*** Records supplied Section Begins ***
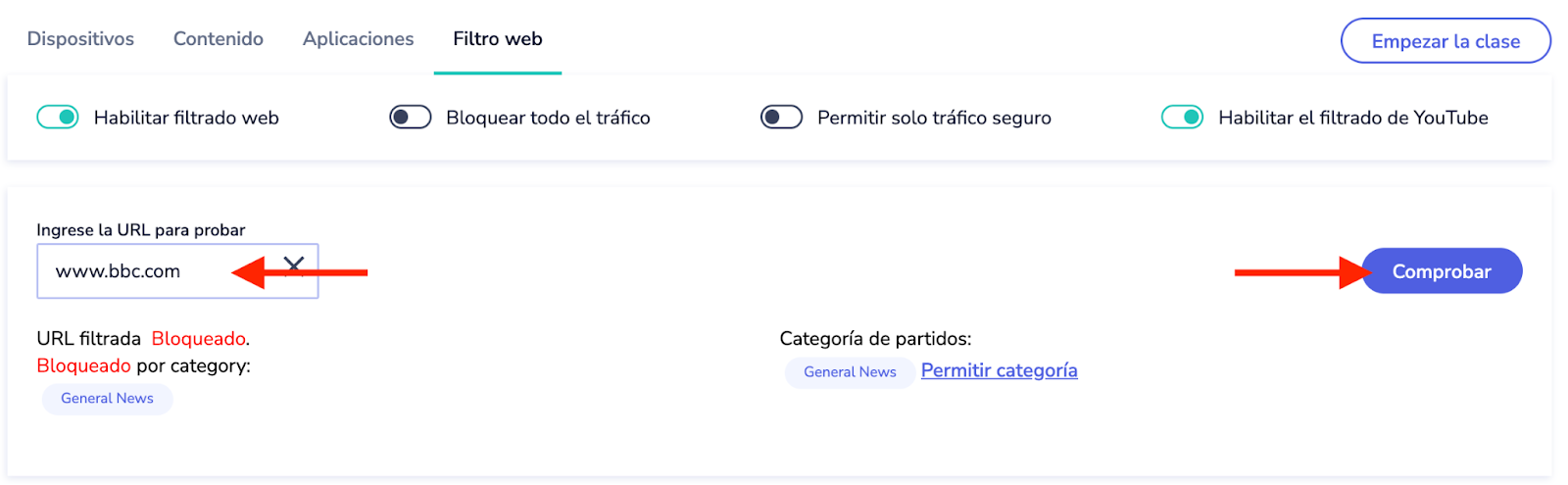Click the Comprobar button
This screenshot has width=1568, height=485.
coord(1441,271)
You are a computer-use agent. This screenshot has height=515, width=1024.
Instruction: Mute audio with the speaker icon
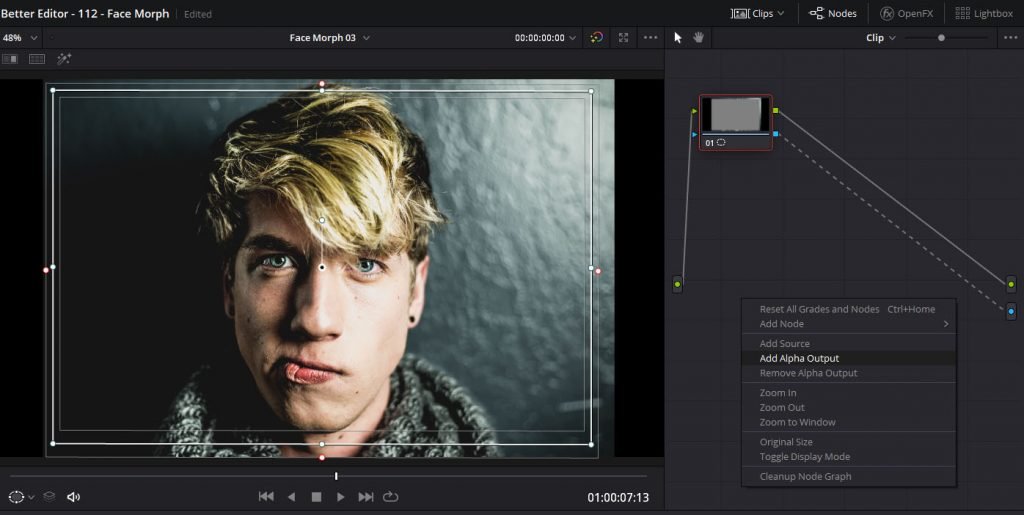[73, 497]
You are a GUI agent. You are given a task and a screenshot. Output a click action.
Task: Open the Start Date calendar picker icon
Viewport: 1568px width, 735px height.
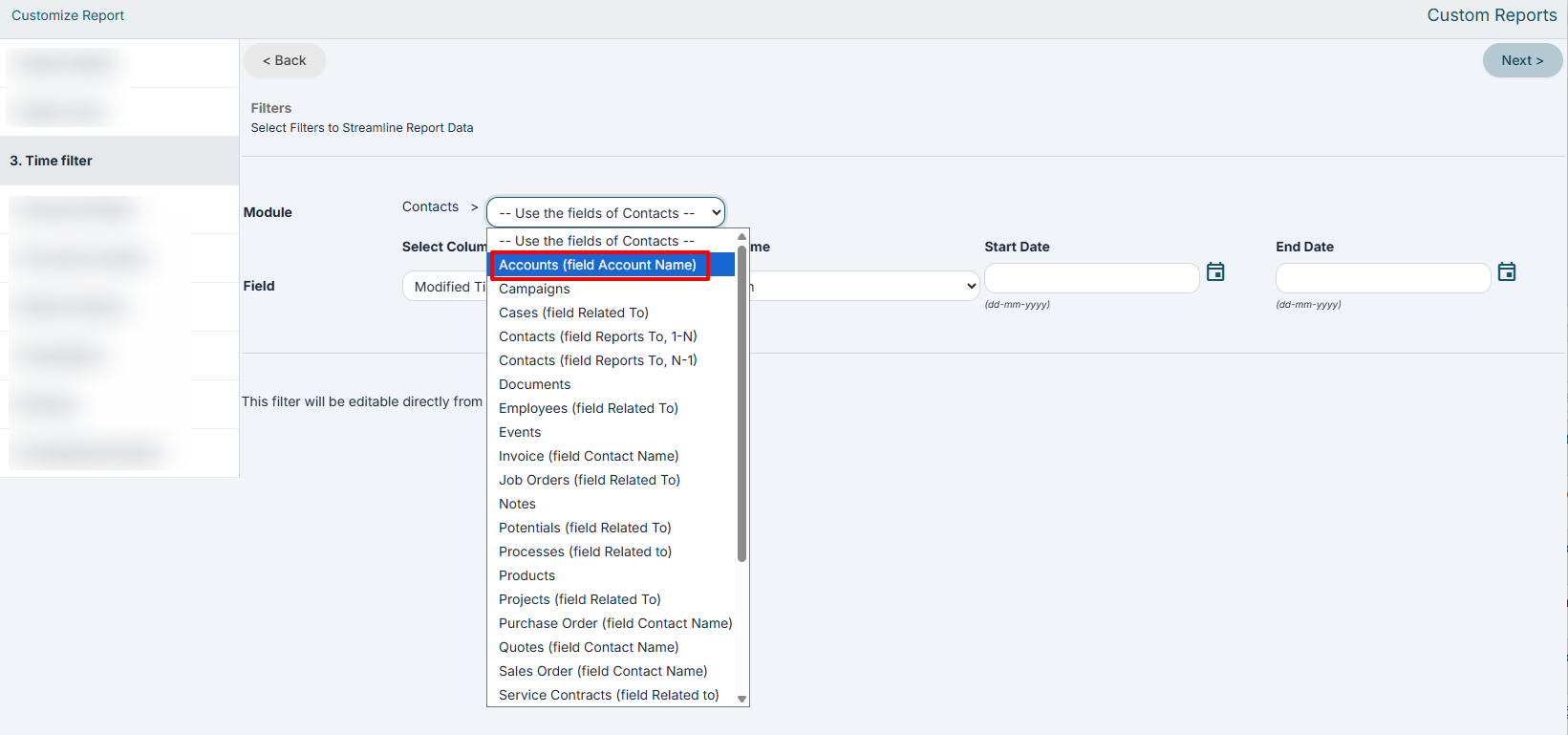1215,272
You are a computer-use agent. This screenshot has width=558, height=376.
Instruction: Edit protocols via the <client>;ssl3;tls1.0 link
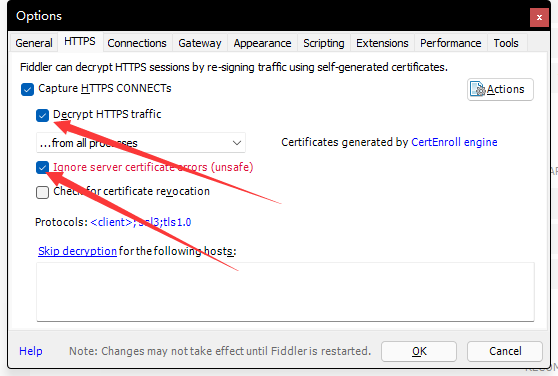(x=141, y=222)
*** Records supplied Section Ends ***
## What you will do
Skip every picture and retype only the lines from the line with "Viewport: 1568px width, 735px height." through the last line of the listing, both ends included, exactly as they appear.

## Exercise answer
Viewport: 1568px width, 735px height.
1215,272
You are a computer-use agent. This screenshot has width=558, height=376.
Instruction: Edit protocols via the <client>;ssl3;tls1.0 link
(x=141, y=222)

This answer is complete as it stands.